BRANO CITATO
□ □ □ □
Pubblicato il 3 ott 2024

Roberto Marchiori

Referente gestione documentale e privacy della Camera di Commercio di Pordenone-Udine, socio Anorc Professioni



algoritmi crittografici (1)

Con eIDAS 2 (Regolamento UE 2024/1183 che integra il Regolamento UE 2014/910 “eIDAS”) viene introdotto il Portafoglio Europeo delle Identità Digitali (EuDIW, European Digital Identity Wallet), in pratica identità spendibili in tutta l’Unione per l’accesso a una vasta gamma di servizi tramite app su dispositivi mobili.

Connessa all’EuDIW le persone fisiche potranno apporre gratuitamente firme elettroniche qualificate. Si tratta di una novità gravida di impatti sul mercato delle identità digitali ma che non influenzerà sui fondamenti matematici delle firme. Questi sono gli stessi definiti dalla precedente versione del Regolamento e, prima ancora, dalle norme sviluppate in Italia dalla fine degli anni ‘90.

È una conferma anche con uno sguardo ai decenni passati quando i siti – allora chiamati “portali” – avrebbero dovuto fare tutto, tra fornire informazioni a cominciare una qualche forma di interazione a gestire l’interazione stessa. Finita quest’era, sono rimasti i “consueti” problemi di identità, identificazione e valore giuridico dei documenti la cui soluzione si basa essenzialmente sulla solidità delle firme elettroniche e delle forme di identificazione. Tutti aspetti noti che vanno affrontati sia sul piano del diritto sia su quello informatico in senso stretto – sistemi, protocolli e dati – sia su quello degli algoritmi matematici.

Il principio di neutralità tecnologica

Il Legislatore europeo ha impostato molte delle sue politiche sul principio di neutralità tecnologica. L’obiettivo è quello di favorire l’innovazione non imponendo vincoli tecnologici e pertanto lasciando liberi i prestatori di servizi di sviluppare tecnologie per attuare il proprio modello di business. Anche sotto questo aspetto, nonostante la tensione verso l’innovazione, c’è una forte convergenza su precisi principi matematici che sono rimasti inalterati nei decenni e che sono suggeriti dalla stessa Unione che invita a guardare alla norme ETSI.
□ □ □ □
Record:
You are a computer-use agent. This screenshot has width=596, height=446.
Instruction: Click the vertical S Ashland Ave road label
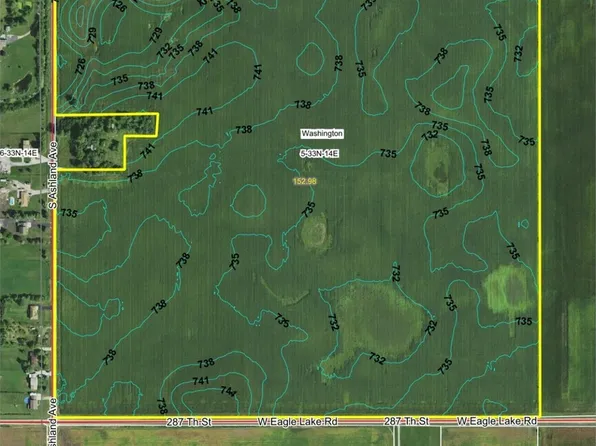[x=54, y=175]
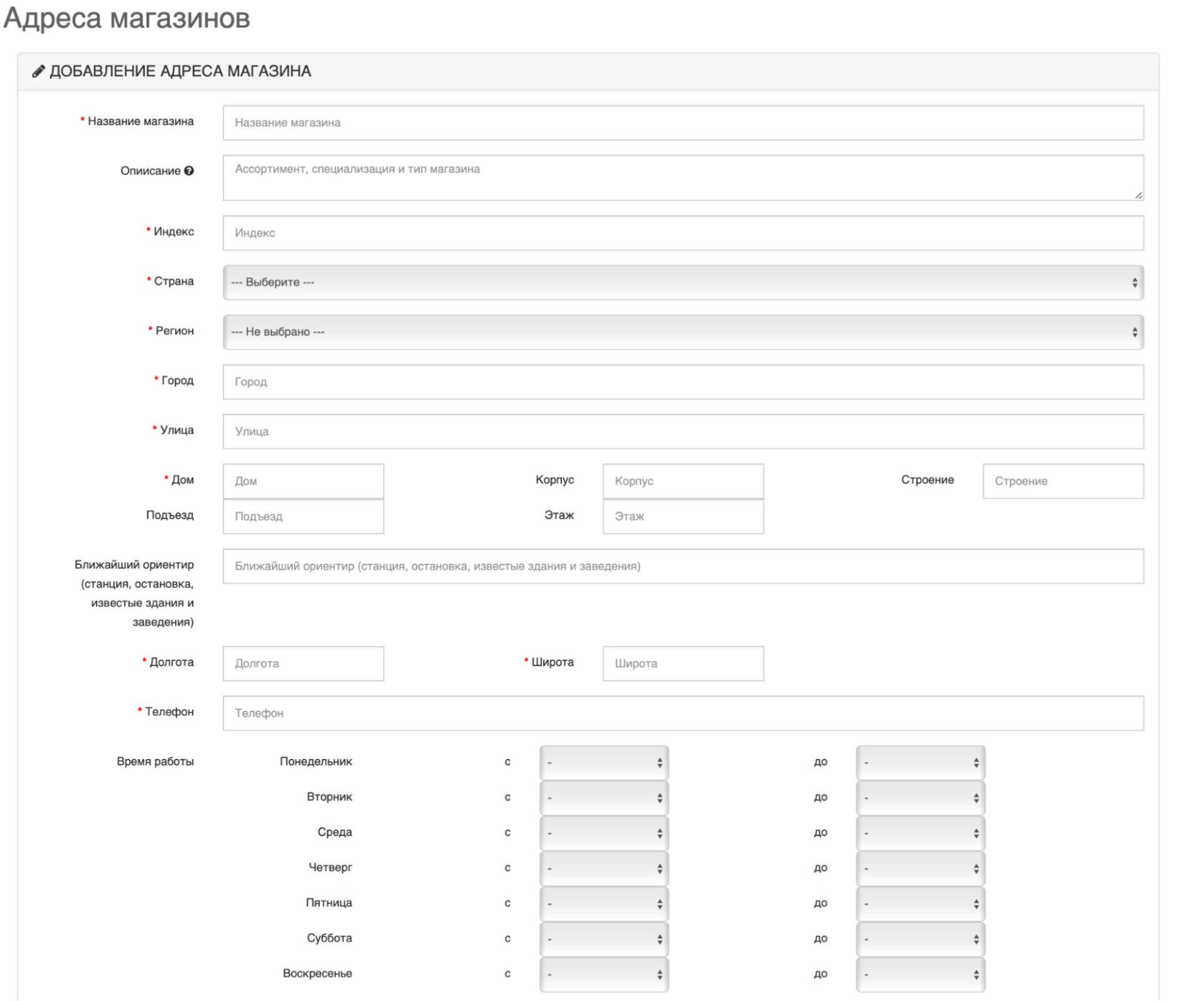Focus the Строение input box
The width and height of the screenshot is (1204, 1001).
[1063, 481]
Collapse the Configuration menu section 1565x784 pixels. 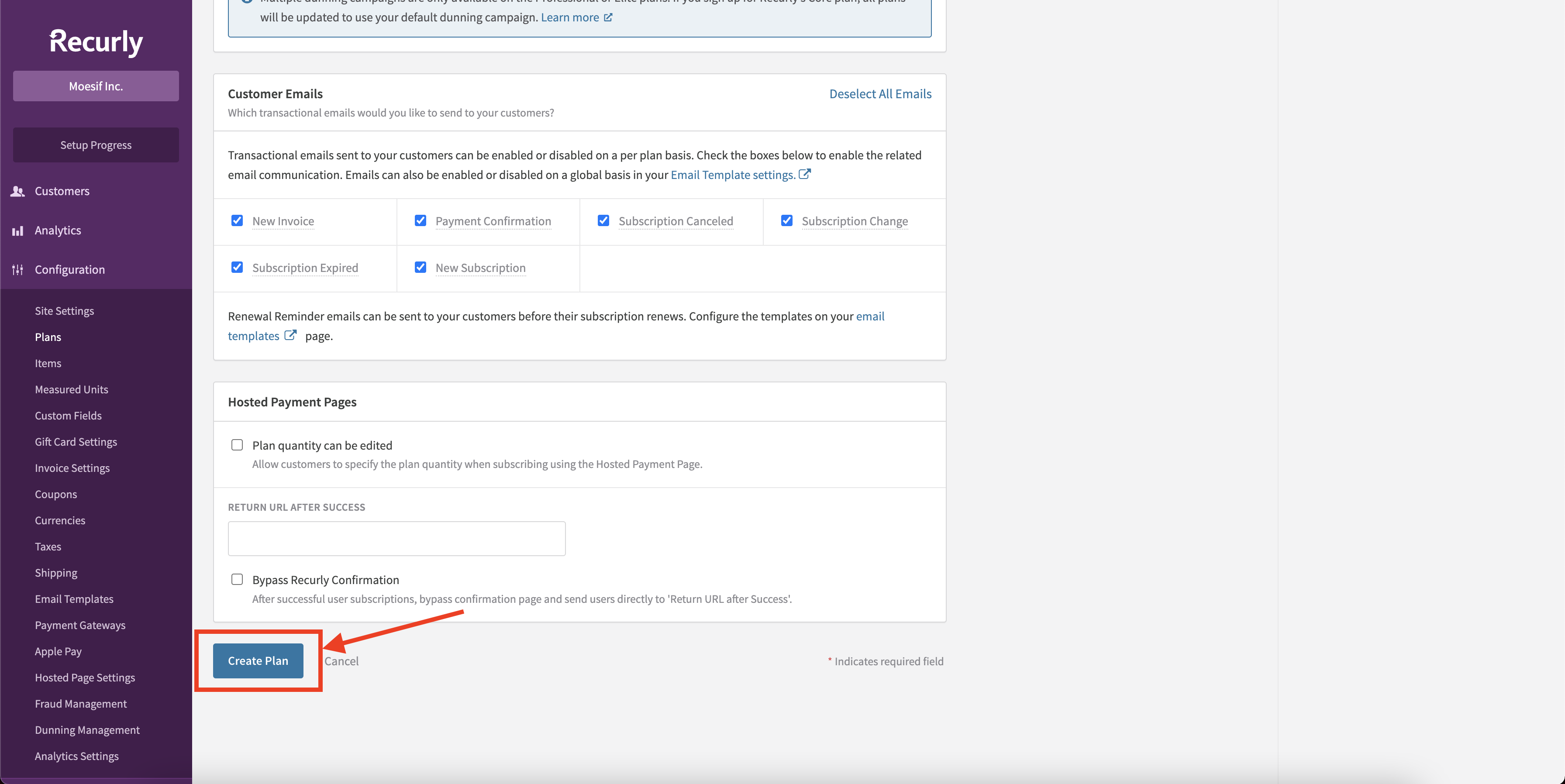(69, 270)
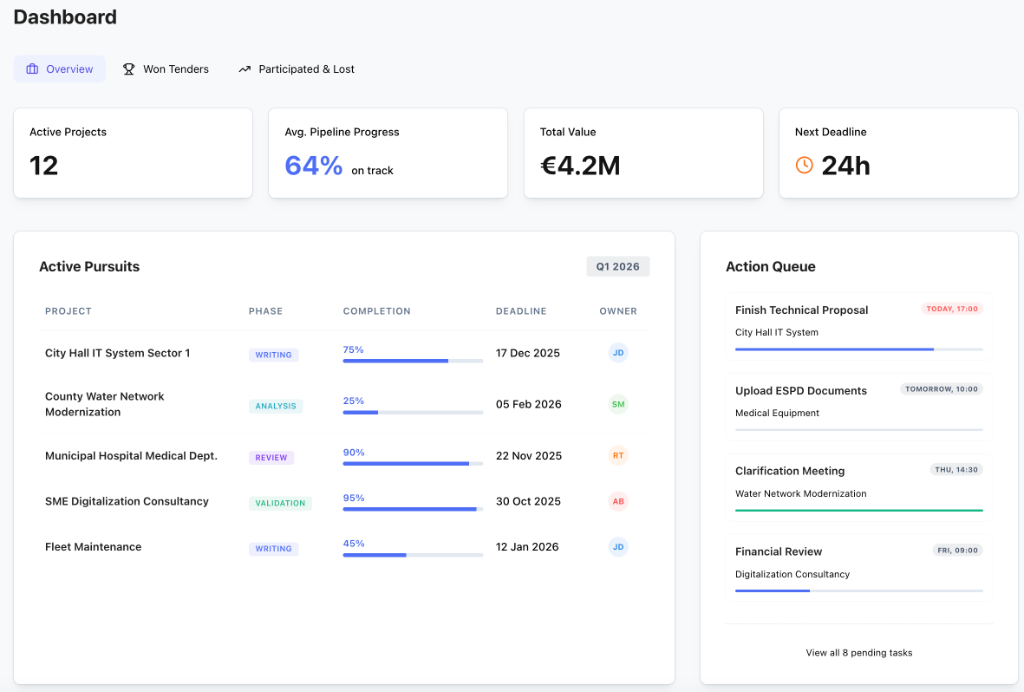
Task: Click the Active Projects stat card
Action: point(132,152)
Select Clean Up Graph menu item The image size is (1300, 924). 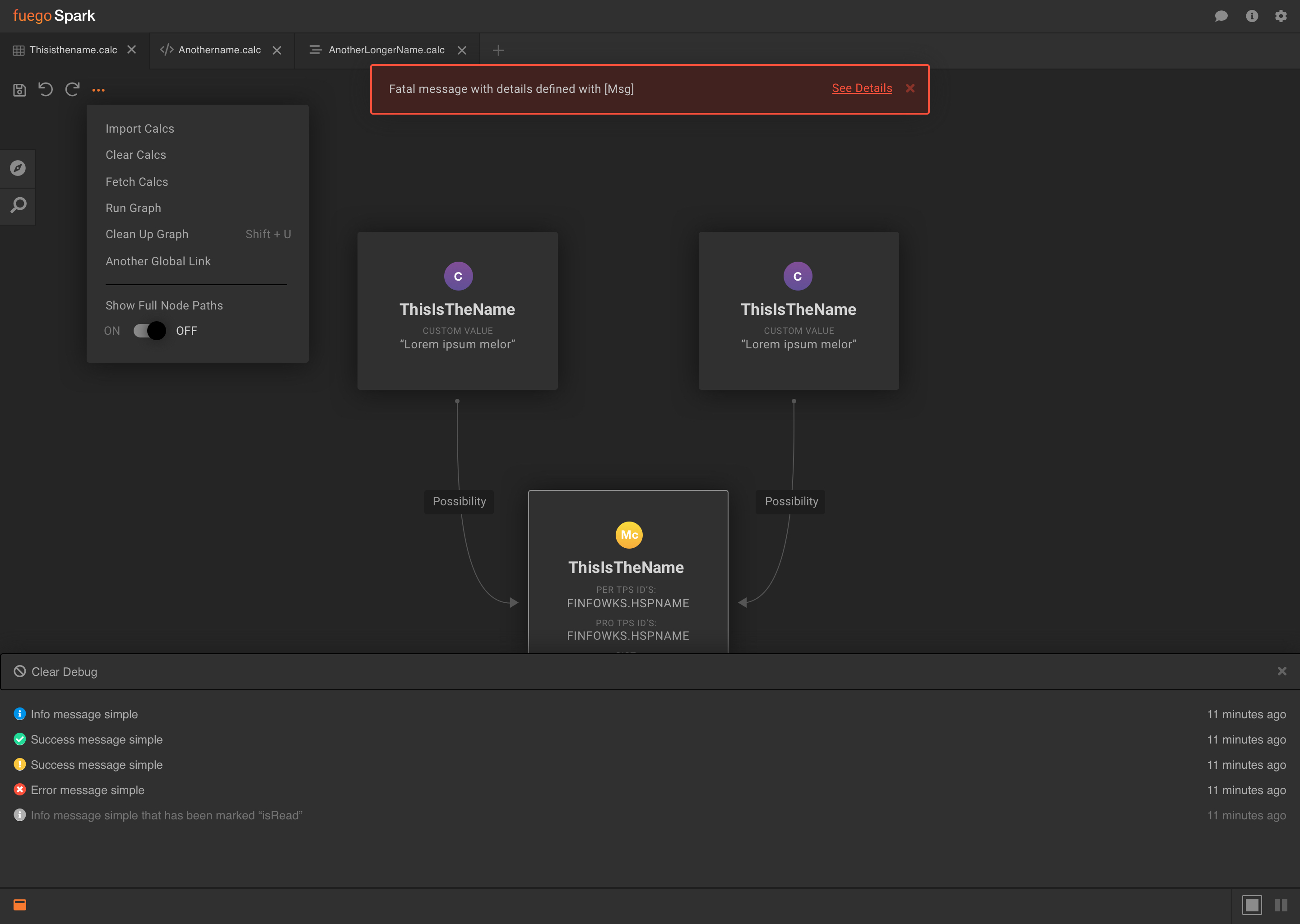pyautogui.click(x=147, y=235)
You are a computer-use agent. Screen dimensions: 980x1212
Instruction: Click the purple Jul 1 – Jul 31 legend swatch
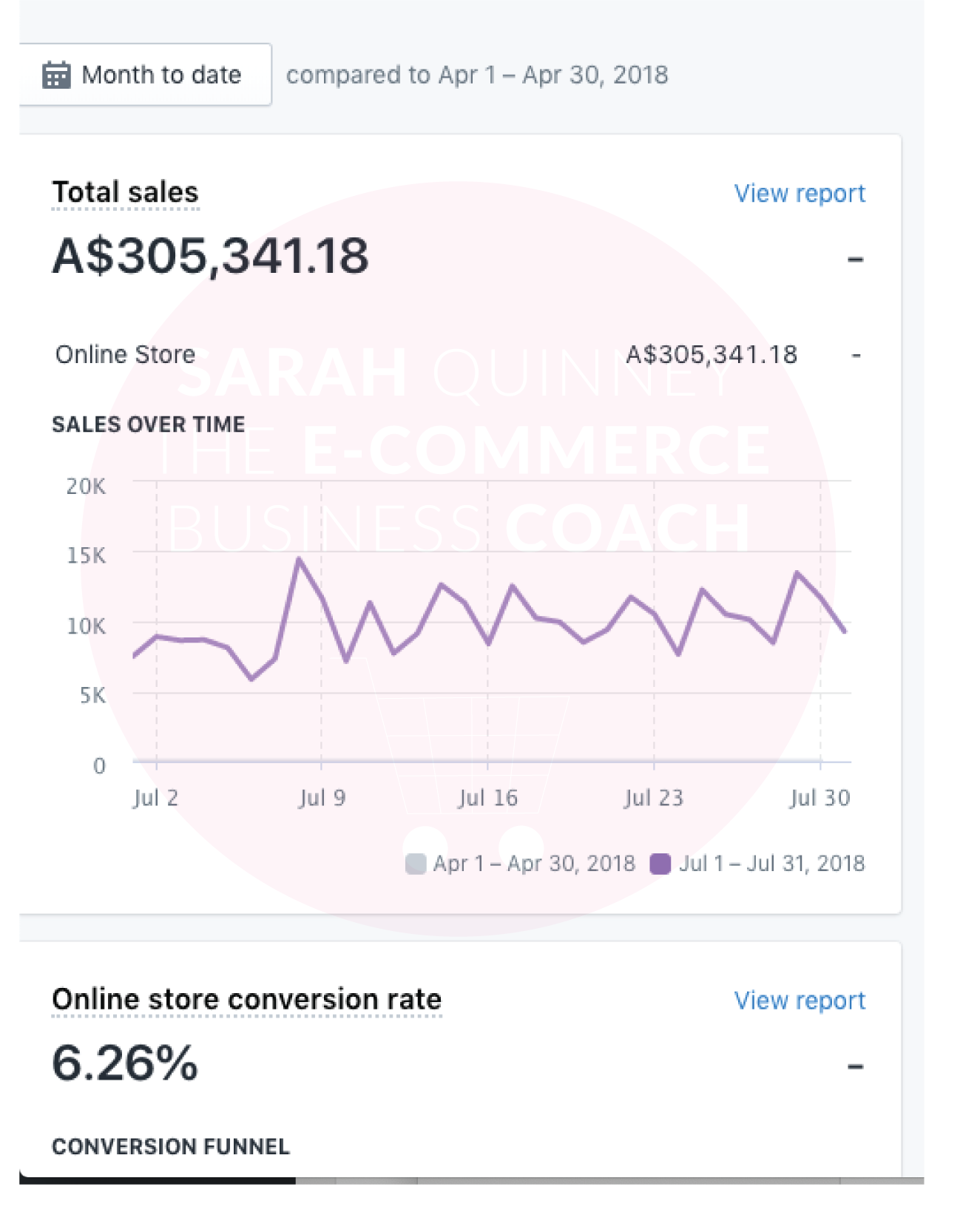click(x=660, y=864)
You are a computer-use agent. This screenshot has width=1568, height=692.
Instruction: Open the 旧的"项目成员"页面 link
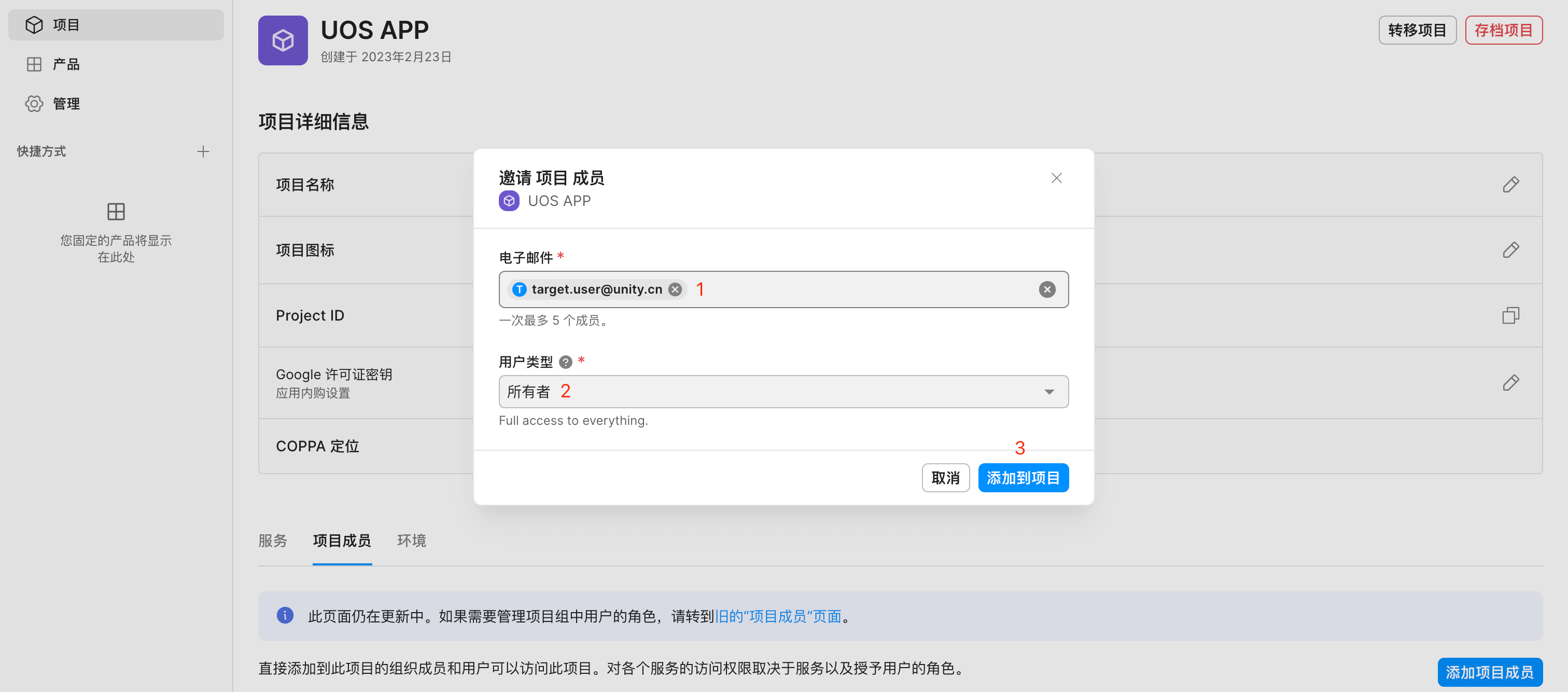click(778, 616)
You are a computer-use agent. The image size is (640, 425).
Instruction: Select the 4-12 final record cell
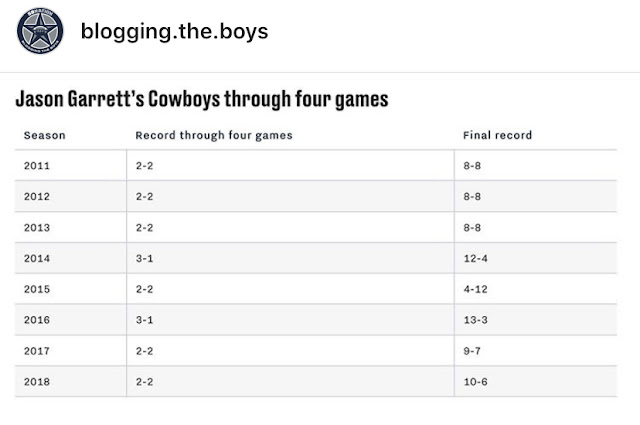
□ □ □ □
COMPITI
**A)** Elenca i «consueti» problemi che, secondo l'articolo su eIDAS 2, sono rimasti dopo la fine dell'era dei portali.
**B)** Nell'articolo su eIDAS 2, che cosa potranno apporre gratuitamente le persone fisiche grazie all'EuDIW?
**C)** Scrivi il seguito dell'articolo su eIDAS 2, partendo dopo l'ultima frase riportata.

SOLUZIONI DELL'ESERCIZIO
**A)** Identità; identificazione; valore giuridico dei documenti.

**B)** Firme elettroniche qualificate.

**C)**
Più che agli sforzi dei crittoanalisti attuali la minaccia più seria proverrà, in un futuro indefinito ma non lontanissimo, dalla crittografia quantistica.

Per il momento possiamo stare relativamente tranquilli, il quadro giuridico e quello matematico rimangono comparativamente solidi. Vediamo velocemente il primo e approfondiamo meglio il secondo.

Questa trattazione si compone di due parti. Questa prima parte affronta il quadro giuridico e matematico. Con la seconda verranno approfonditi i due principali algoritmi e verranno tracciate le principali prospettive.

Il quadro giuridico delle identità digitali

Il quadro giuridico delle identità digitali si muove dai dati di identificazione personale (Regolamento eIDAS art.3.3) usati in un processo di identificazione (Regolamento eIDAS art.3.1) che, nel processo di firma, vengono acclusi oppure connessi dal firmatario ad altri dati (Regolamento eIDAS art.3.10).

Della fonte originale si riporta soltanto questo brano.